Summer holidays are when young people can find the freedom to push boundaries and explore their identity; relocating to a new home and school can let them change how they are perceived. In one such interlude of rupture and hiatus, a French pre-adolescent ventures into new territory.
After the success of her debut film Water Lilies, Schiamma side-stepped the pressure of expectations and opted instead to create this pared-down low-budget film, shot with a prosumer digital camera, a small crew of fourteen and a lead found on the first day of casting. “I wanted to shoot quickly, in twenty days, with fifty sequences and two locations.”
Sciamma situated the action in a mid-class suburb like the one she grew up in: “I like the contrast: apartment / forest. The apartment is the cosy nest of my protagonist; the forest has echoes of fairy tales and arcadia…”
The French Board of Education included Tomboy in its programme of films proposed for screening in primary schools, a decision that was fiercely debated.

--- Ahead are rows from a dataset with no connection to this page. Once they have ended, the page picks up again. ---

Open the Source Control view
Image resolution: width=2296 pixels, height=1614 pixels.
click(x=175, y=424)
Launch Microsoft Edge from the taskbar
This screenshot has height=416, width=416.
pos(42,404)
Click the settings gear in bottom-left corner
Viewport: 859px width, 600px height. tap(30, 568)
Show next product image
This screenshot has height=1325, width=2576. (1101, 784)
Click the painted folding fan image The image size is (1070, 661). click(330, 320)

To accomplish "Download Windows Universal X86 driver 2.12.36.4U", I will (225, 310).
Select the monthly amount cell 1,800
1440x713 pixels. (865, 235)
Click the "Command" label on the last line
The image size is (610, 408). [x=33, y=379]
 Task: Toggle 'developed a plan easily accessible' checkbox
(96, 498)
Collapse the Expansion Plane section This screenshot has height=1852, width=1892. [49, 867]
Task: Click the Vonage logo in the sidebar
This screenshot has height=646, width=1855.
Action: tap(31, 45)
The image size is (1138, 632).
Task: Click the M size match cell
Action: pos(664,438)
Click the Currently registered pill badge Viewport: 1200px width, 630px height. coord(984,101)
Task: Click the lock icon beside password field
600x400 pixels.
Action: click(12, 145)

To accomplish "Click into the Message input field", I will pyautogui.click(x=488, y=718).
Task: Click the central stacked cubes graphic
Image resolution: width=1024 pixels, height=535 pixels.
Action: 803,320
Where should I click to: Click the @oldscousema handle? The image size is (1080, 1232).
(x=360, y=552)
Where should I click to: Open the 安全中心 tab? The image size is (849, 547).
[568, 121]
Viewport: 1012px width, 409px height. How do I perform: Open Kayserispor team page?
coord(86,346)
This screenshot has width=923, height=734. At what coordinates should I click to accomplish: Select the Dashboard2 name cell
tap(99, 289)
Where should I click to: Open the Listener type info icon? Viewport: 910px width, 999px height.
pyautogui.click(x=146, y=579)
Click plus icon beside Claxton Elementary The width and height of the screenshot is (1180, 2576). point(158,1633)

“The film’s greatest accomplishment is writer/director Celine Sciamma’s stunning ability to draw natural, believable performances from her adolescent cast, who never hit a false note. … Tomboy gains power through its realism, not as an ‘issue movie’.” Brian Tallerico, HollywoodChicago.com
“Brisk, precisely observed, and bracingly non-preachy in its examination of a very tricky subject.” John Frosch, The Atlantic
This was an LGBT History Month screening.